Roma — Nell’epoca dei social e della giustizia spettacolo, il confine tra diritto di difesa e sovraesposizione mediatica si fa sempre più sottile. A rilanciare il tema è l’Osservatorio Deontologia dell’Unione Camere Penali Italiane, che, prendendo spunto dalle recenti cronache legate al caso Garlasco, ha diffuso una nota per ribadire principi e limiti della comunicazione dell’avvocato sui media e sulle piattaforme digitali.
«Il nostro codice deontologico — ricordano i penalisti — non vieta agli avvocati di intervenire nel dibattito pubblico per tutelare il proprio assistito, anche al di fuori del processo, purché nel rispetto dei doveri professionali e con esclusivo riferimento al diritto di difesa». La presenza sempre più massiccia di avvocati in tv, talk show e social network solleva tuttavia interrogativi sulla misura e l’opportunità di certe esposizioni.
Tra i punti richiamati dall’Osservatorio: il divieto di diffondere notizie coperte dal segreto investigativo, l’obbligo di riservatezza, equilibrio e rispetto verso le parti processuali, e il dovere di garantire comunicazioni sempre corrette, complete e tecnicamente accurate.

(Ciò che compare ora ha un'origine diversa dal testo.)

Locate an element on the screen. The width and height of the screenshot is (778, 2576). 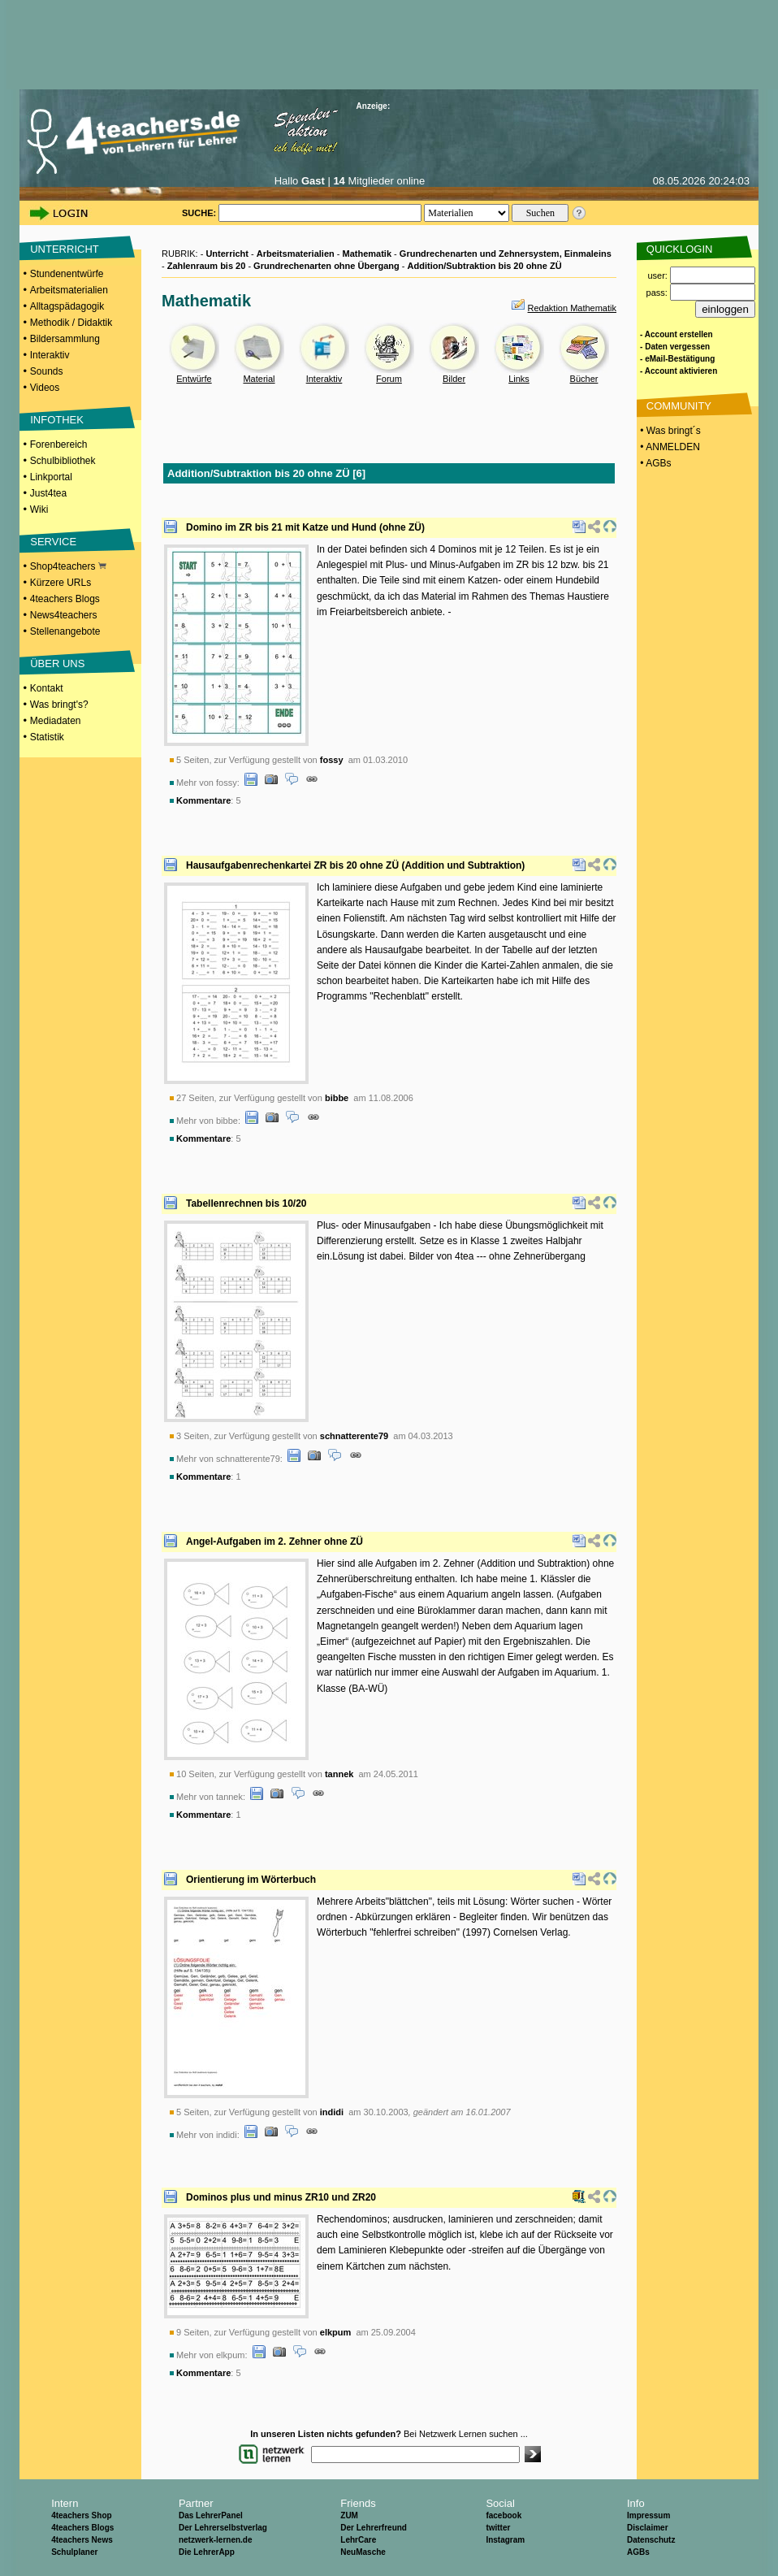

Ma soprattutto — sottolinea la nota — «ogni intervento mediatico deve essere valutato in funzione dell’interesse esclusivo della difesa e mai per finalità autopromozionali o di visibilità personale».
Un monito che arriva in un momento di particolare attenzione mediatica attorno ai processi di cronaca e che, secondo l’UCPI, impone alla categoria di riflettere sull’etica della comunicazione e sulla tutela della dignità della professione forense anche al di fuori delle aule di giustizia.